## Entries on target coordinates
— begin —

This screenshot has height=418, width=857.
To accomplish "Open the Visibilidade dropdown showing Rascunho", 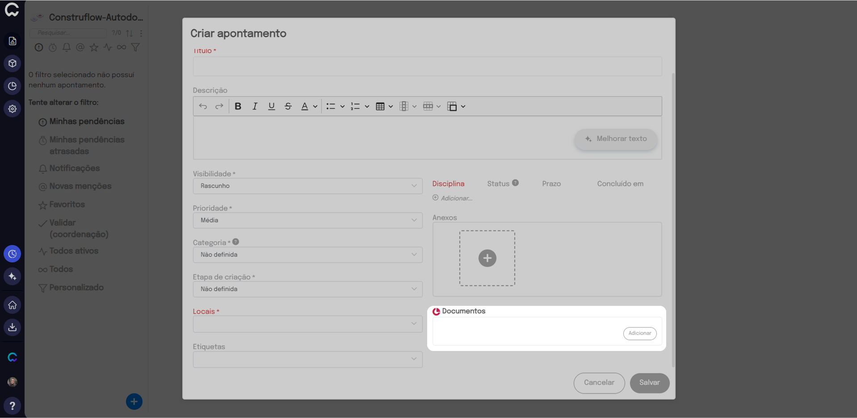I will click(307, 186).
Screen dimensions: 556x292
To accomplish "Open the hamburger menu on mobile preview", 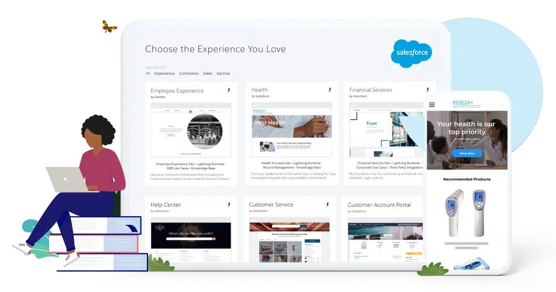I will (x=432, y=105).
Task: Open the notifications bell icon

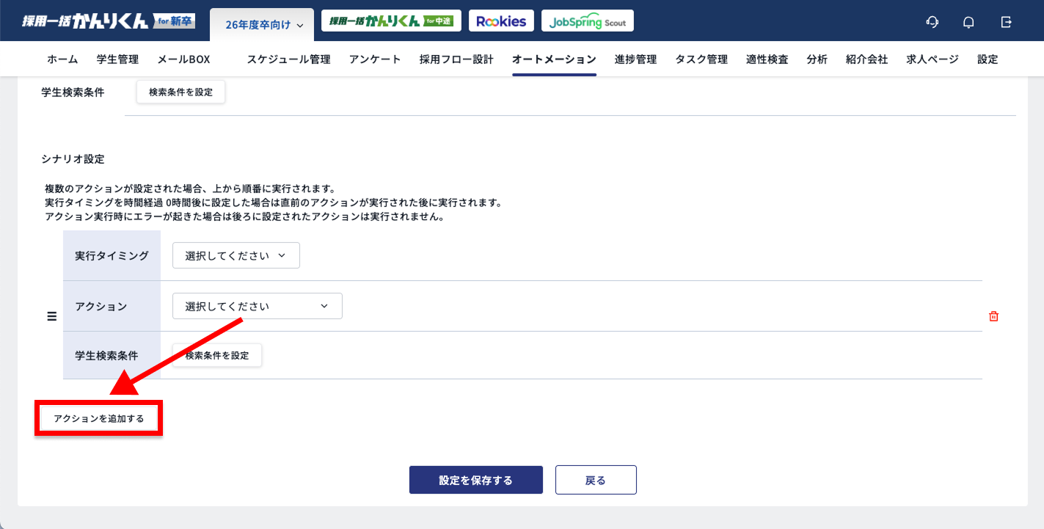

— end —
— begin —

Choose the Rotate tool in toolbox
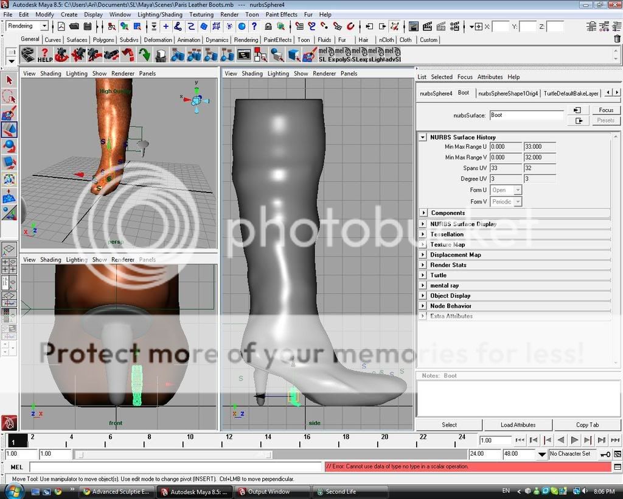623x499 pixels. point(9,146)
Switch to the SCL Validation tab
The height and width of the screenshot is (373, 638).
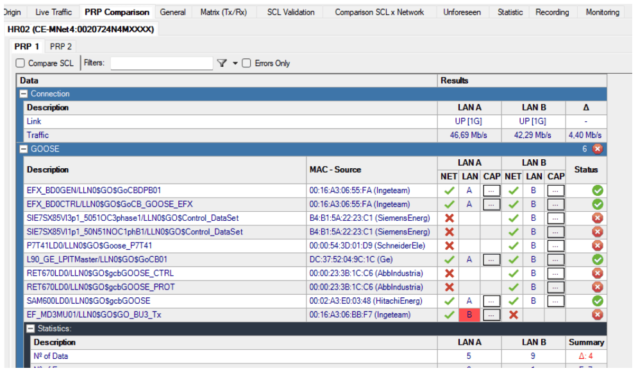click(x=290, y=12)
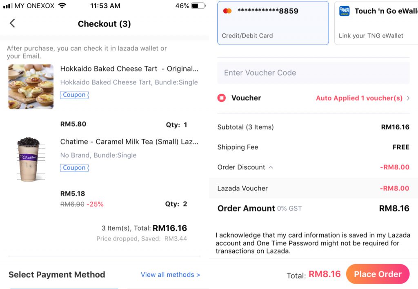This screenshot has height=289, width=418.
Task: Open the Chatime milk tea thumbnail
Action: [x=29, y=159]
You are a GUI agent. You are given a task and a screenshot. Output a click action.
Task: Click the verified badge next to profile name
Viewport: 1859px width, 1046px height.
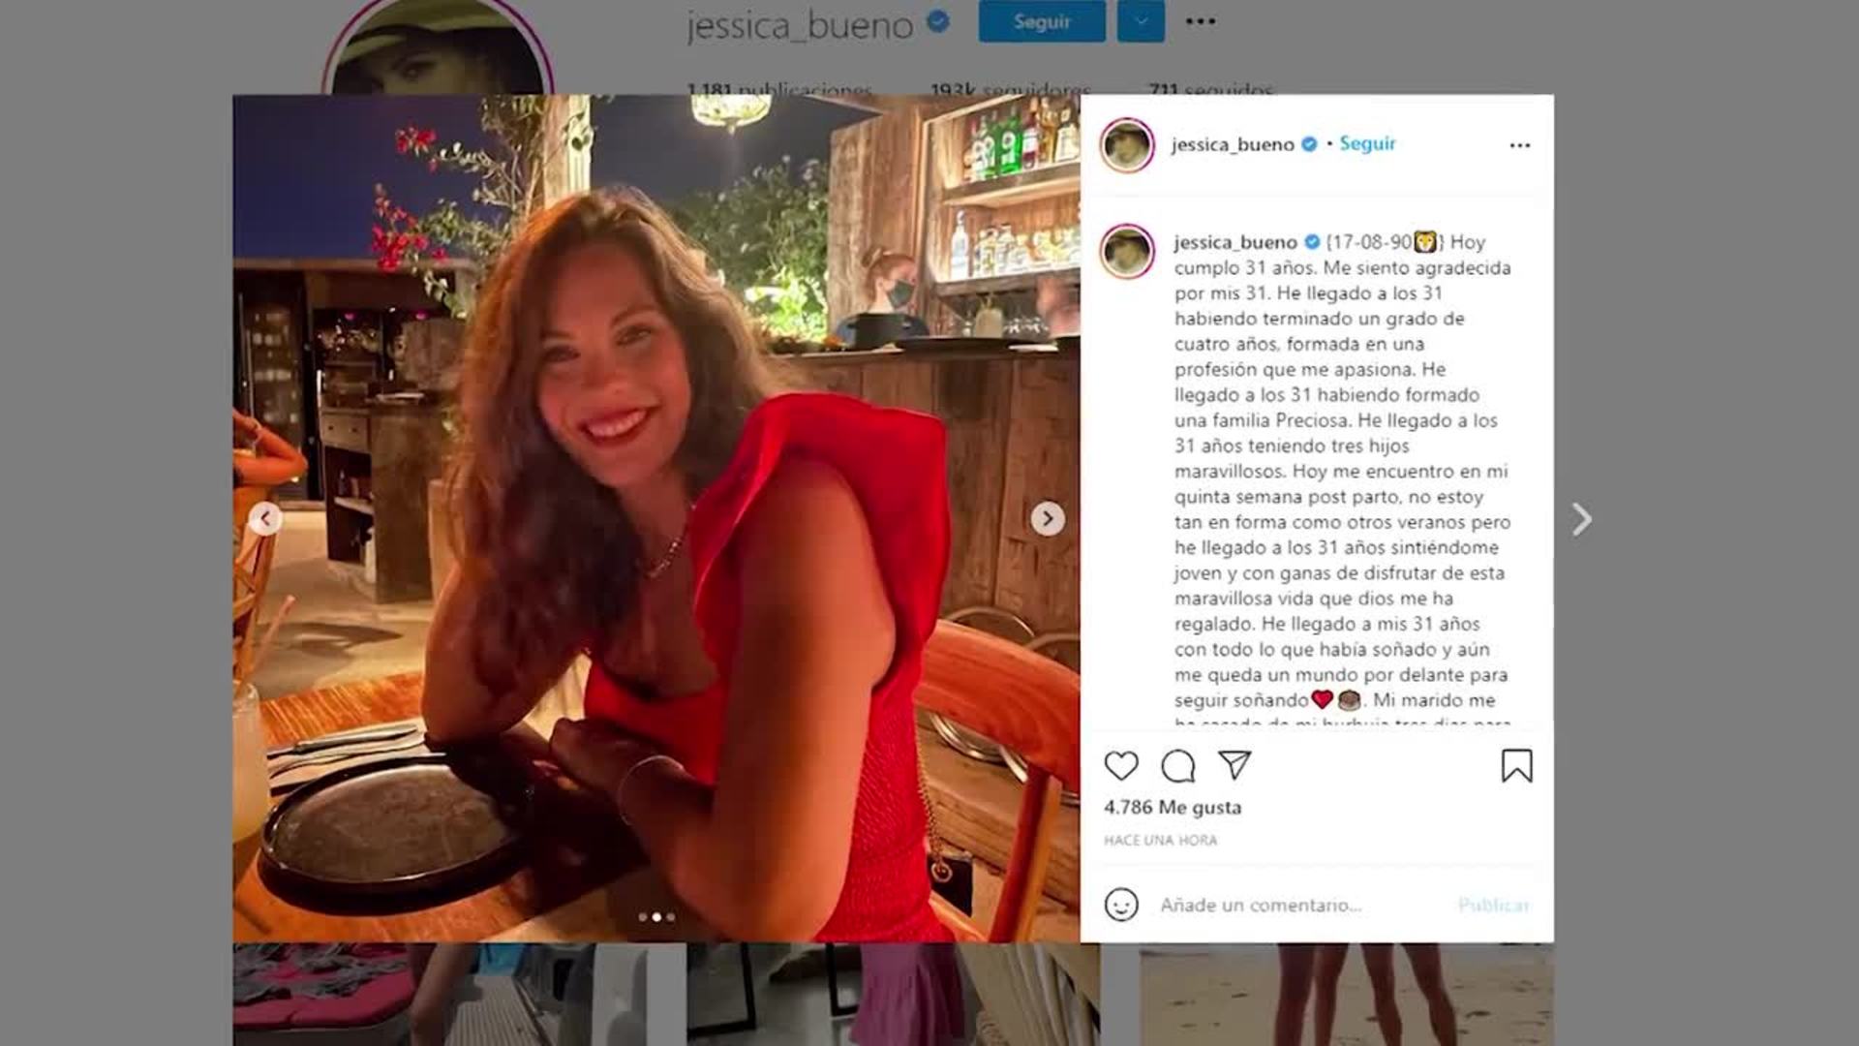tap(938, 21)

— end —

## CHALLENGE
Can you transcribe the listing word for word, from the line containing "You are a GUI" down to the line containing "tap(938, 21)", with both of those lines included and the pictures left out?

## ANSWER
You are a GUI agent. You are given a task and a screenshot. Output a click action.
Task: Click the verified badge next to profile name
Viewport: 1859px width, 1046px height.
tap(938, 21)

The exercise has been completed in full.